The results are "8303 nan nan nan nan nan 0 nan nan nan nan nan 0 nan nan nan nan nan 0 nan ...."

Then I modify float to unsigned int, but get also zero coordinates and huge numbers of last feature map. Can you provide your specific steps? Thank you.

DanaHan commented 4 years ago

This repos only suitable for engine model convert from https://github.com/wang-xinyu/tensorrtx. If you get engine file follow as ONNX->Engine. The parse maybe different.

hxk11111 commented 4 years ago

@DanaHan I converted engine model from tensorrtx, but got the same result with @wulixunhua

DanaHan commented 4 years ago

Sorry, I forget an important step in readme. You should replace yololayer.cu and hardswish.cu to tensrortx/yolov5. And then generate engine model.

And please report whether this step can correct your problem.

hxk11111 commented 4 years ago

@DanaHan Sorry, I didn't get the point. What should I replace with for yololayer.cu and hardswish.cu?

DanaHan commented 4 years ago

@DanaHan Sorry, I didn't get the point. What should I replace with for yololayer.cu and hardswish.cu?

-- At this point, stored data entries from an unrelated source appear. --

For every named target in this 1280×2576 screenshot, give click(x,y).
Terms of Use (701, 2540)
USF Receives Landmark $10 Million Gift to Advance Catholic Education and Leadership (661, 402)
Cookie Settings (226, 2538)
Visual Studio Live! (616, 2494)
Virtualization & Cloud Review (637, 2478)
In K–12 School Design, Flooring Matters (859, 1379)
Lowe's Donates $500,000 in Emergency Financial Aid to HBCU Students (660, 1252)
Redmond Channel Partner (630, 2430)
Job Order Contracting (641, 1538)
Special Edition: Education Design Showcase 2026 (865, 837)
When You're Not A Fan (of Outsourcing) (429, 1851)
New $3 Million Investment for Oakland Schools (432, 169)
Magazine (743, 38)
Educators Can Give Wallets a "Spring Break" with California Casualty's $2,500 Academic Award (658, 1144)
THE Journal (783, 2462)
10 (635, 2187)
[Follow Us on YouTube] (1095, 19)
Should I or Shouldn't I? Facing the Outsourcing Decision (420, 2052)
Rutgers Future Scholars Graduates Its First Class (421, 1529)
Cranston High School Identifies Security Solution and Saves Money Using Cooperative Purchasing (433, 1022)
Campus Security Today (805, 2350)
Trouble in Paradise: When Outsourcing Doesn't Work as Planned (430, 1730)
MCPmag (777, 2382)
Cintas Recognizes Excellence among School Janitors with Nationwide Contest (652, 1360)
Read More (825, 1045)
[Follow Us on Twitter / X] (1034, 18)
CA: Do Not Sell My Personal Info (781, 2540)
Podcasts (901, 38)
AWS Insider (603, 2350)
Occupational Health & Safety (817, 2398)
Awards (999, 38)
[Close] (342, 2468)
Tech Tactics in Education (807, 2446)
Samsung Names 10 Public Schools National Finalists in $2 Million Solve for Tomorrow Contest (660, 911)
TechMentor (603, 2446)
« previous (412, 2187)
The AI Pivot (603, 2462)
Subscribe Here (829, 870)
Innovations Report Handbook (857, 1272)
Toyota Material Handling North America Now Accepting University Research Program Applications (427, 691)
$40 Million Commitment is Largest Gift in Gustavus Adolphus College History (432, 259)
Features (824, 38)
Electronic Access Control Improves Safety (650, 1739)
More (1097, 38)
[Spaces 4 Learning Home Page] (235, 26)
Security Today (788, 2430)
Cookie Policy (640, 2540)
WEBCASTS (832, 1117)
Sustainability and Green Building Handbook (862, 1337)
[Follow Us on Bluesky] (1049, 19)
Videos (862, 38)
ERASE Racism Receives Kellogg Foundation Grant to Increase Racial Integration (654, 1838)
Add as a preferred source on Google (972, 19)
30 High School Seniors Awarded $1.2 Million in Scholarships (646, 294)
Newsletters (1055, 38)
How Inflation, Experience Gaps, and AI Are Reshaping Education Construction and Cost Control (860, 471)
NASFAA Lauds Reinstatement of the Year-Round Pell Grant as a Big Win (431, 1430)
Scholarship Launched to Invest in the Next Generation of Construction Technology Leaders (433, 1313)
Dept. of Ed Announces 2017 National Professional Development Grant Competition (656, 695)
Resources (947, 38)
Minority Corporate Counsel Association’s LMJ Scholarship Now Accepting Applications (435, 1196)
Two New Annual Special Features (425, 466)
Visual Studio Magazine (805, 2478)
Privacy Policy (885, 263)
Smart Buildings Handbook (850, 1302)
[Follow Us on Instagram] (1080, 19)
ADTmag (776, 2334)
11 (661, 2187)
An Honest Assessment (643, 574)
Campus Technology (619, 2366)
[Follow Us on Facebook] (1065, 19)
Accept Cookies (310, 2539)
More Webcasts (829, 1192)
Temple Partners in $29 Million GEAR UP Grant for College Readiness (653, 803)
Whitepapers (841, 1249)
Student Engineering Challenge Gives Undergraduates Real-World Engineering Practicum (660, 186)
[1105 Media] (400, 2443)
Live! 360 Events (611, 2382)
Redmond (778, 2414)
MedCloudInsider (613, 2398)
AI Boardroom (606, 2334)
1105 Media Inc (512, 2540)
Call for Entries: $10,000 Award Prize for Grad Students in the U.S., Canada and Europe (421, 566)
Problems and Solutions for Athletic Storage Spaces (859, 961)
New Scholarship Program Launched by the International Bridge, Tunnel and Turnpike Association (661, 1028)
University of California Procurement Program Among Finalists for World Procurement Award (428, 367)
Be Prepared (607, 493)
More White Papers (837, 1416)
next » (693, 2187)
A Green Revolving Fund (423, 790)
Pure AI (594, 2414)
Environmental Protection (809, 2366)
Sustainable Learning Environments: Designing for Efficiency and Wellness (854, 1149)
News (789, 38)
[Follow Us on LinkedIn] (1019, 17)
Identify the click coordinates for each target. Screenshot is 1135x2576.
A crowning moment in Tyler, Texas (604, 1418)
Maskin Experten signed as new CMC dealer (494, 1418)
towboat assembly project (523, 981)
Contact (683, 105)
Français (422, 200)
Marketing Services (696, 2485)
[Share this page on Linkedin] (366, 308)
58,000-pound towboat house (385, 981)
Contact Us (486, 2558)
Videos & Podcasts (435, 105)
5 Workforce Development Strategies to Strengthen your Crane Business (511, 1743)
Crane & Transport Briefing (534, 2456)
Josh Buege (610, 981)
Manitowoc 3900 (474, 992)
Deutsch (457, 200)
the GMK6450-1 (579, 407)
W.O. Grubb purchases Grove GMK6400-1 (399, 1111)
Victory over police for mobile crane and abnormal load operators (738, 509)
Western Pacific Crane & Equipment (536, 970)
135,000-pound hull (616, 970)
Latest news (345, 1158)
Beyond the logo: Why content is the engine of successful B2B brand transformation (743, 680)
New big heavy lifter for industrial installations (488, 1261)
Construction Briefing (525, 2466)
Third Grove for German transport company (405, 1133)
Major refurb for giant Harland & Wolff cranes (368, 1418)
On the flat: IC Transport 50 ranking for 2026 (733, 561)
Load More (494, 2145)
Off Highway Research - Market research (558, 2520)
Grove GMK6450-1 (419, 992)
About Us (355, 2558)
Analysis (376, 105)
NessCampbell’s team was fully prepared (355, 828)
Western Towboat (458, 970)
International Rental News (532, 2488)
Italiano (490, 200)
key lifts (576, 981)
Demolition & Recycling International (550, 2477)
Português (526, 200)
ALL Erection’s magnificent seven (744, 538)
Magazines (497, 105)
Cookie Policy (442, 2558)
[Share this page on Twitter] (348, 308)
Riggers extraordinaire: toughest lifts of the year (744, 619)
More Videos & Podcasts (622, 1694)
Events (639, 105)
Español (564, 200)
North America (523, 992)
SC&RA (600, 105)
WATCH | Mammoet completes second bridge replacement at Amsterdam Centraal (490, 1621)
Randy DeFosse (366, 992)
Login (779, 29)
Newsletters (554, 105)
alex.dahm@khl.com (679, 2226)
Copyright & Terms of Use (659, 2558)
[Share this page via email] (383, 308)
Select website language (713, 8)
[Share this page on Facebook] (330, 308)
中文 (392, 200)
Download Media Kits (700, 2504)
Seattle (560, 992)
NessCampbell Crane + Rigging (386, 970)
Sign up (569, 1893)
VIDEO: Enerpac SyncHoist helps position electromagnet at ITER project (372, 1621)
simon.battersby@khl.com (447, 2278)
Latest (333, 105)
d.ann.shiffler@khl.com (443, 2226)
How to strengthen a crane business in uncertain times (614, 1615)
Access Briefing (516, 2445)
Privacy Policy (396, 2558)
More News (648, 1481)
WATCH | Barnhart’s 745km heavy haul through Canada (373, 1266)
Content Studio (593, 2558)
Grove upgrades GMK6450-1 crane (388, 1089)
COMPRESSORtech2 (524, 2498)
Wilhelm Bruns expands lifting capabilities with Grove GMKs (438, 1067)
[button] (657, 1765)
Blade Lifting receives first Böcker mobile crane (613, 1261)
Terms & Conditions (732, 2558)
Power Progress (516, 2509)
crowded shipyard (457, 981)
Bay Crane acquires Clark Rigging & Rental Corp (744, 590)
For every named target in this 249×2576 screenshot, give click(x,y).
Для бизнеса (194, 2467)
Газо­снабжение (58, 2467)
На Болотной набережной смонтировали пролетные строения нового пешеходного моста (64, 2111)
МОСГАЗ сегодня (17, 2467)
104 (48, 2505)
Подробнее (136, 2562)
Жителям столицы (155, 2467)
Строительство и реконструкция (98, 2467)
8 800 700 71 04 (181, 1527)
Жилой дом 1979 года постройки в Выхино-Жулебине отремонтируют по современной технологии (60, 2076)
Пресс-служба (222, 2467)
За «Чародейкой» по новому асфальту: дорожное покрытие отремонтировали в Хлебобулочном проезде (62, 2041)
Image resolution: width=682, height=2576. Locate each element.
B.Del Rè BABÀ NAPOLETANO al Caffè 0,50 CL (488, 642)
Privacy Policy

Just find yololayer.cu and hardswish.cu in tensrortx/yolov5 and delete . Then put my modified file to tensrortx/yolov5.

hxk11111 commented 4 years ago

@DanaHan Sorry, I didn't get the point. What should I replace with for yololayer.cu and hardswish.cu?

Just find yololayer.cu and hardswish.cu in tensrortx/yolov5 and delete . Then put my modified file to tensrortx/yolov5.

Got it, thanks, I will try

wulixunhua commented 4 years ago

@DanaHan I put your modified file yololayer.cu and hardswish.cu to test ,the results right. Thank you.